■ Your objective
What is needed is an exact copy of every line from the one containing "Instruction: Open the" through the end of the entries; please set it down without any pictures.

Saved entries
##############################

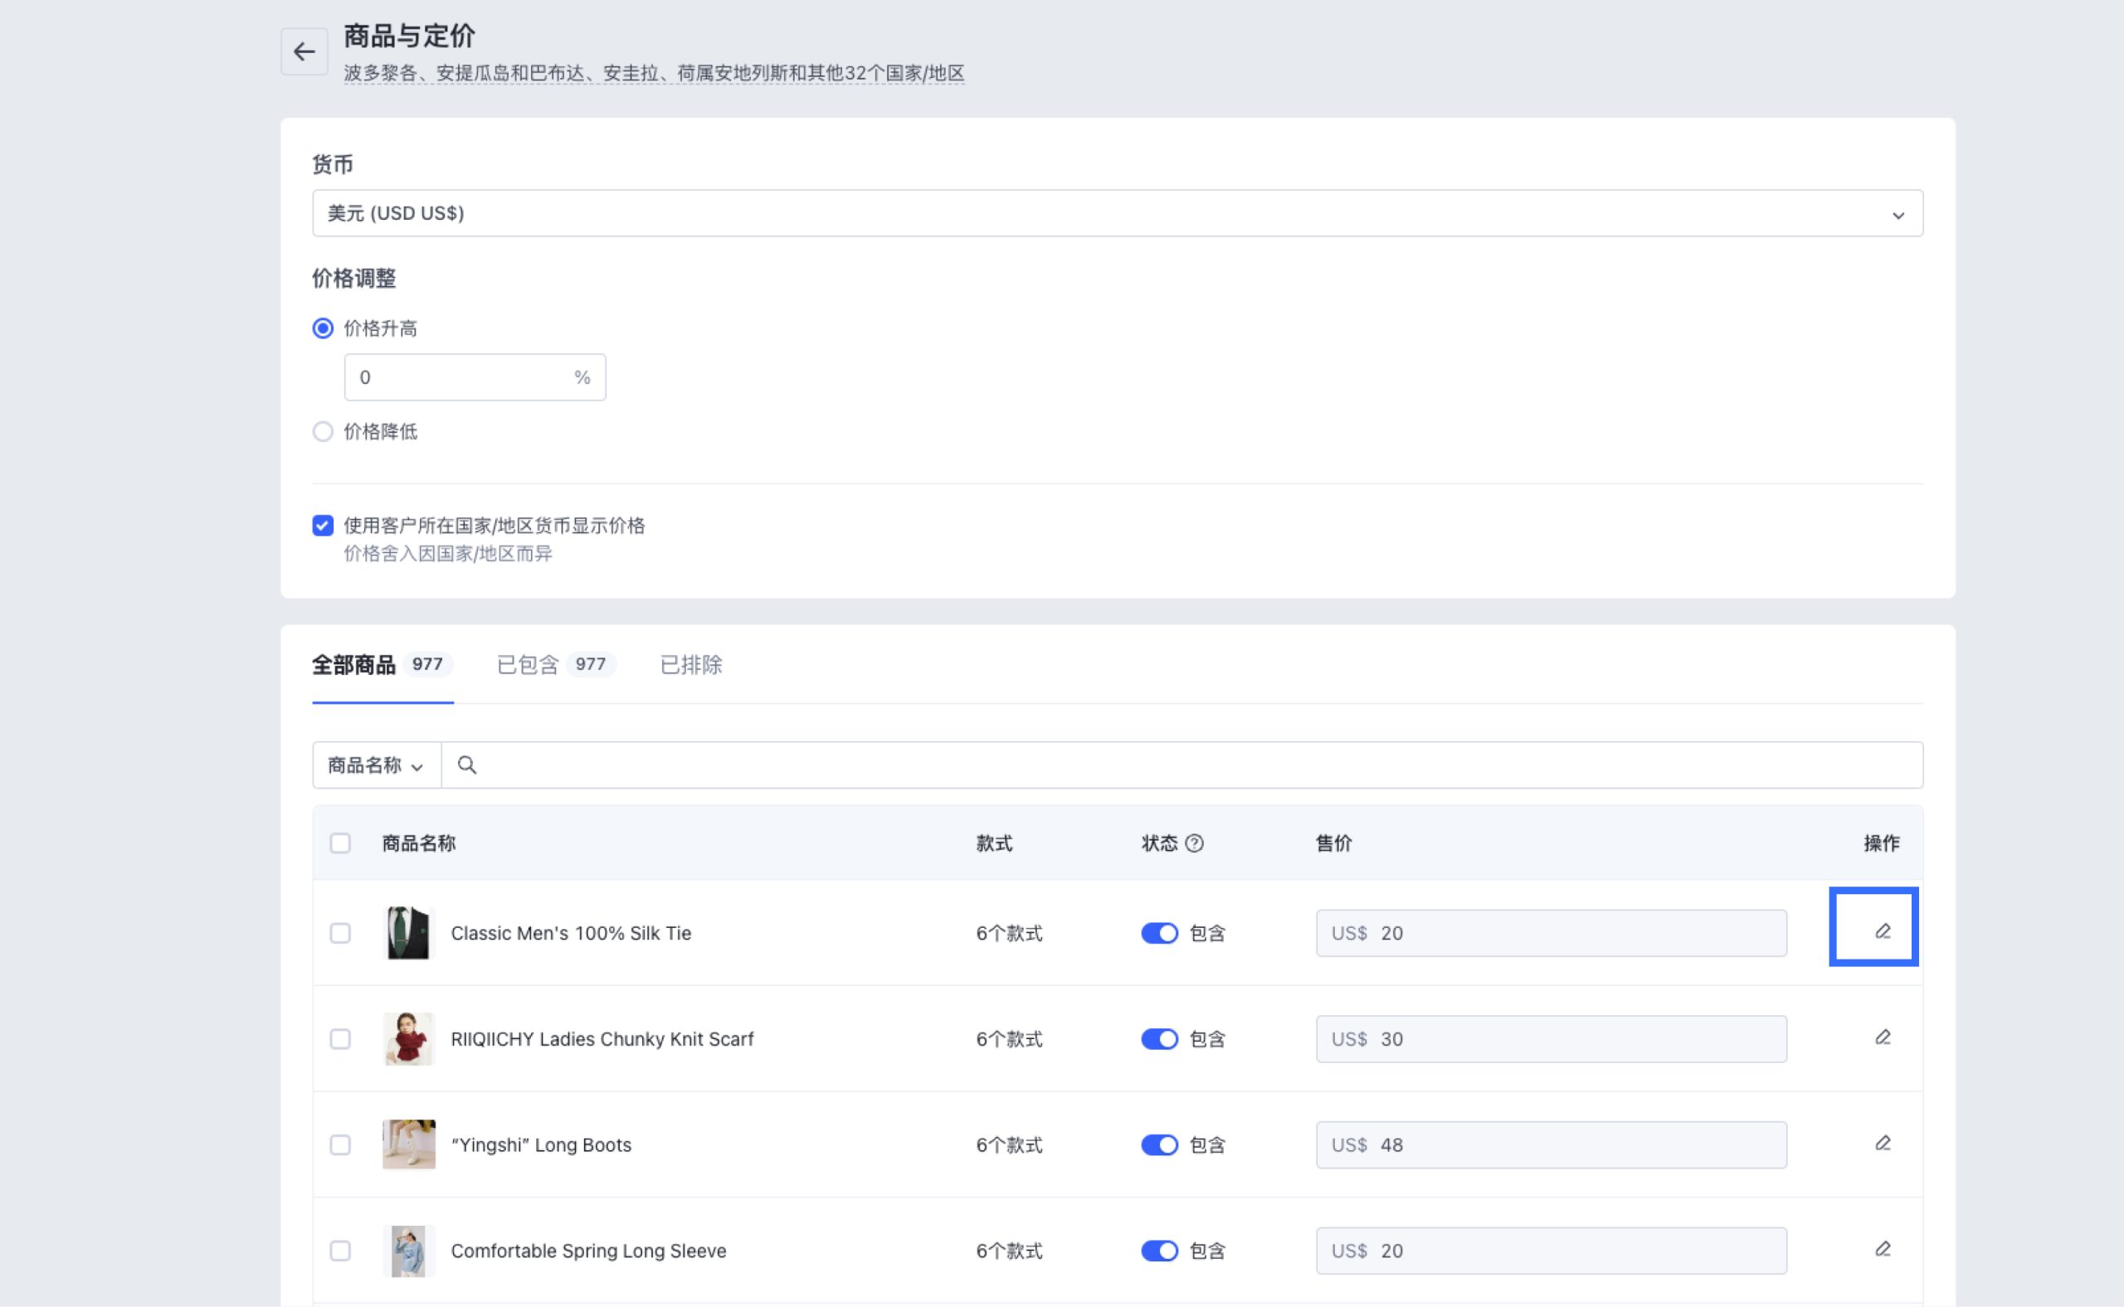Tick the select-all header checkbox
The width and height of the screenshot is (2124, 1307).
pos(340,843)
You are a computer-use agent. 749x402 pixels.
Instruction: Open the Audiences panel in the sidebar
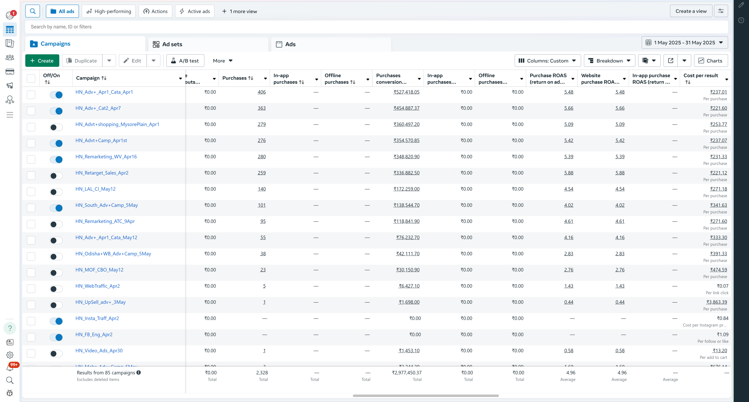tap(10, 57)
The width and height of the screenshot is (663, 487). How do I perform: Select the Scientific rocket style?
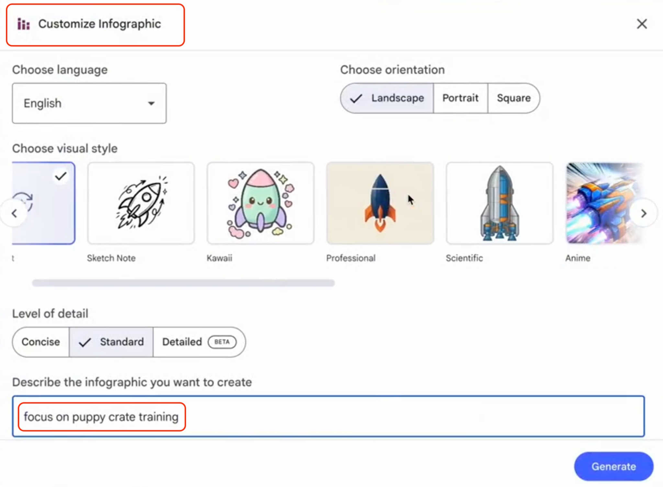coord(499,203)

##############################

■ Answer space
Instruction: Open the Audiences panel in the sidebar
tap(10, 57)
The width and height of the screenshot is (663, 487). How do I perform: Select the Scientific rocket style?
coord(499,203)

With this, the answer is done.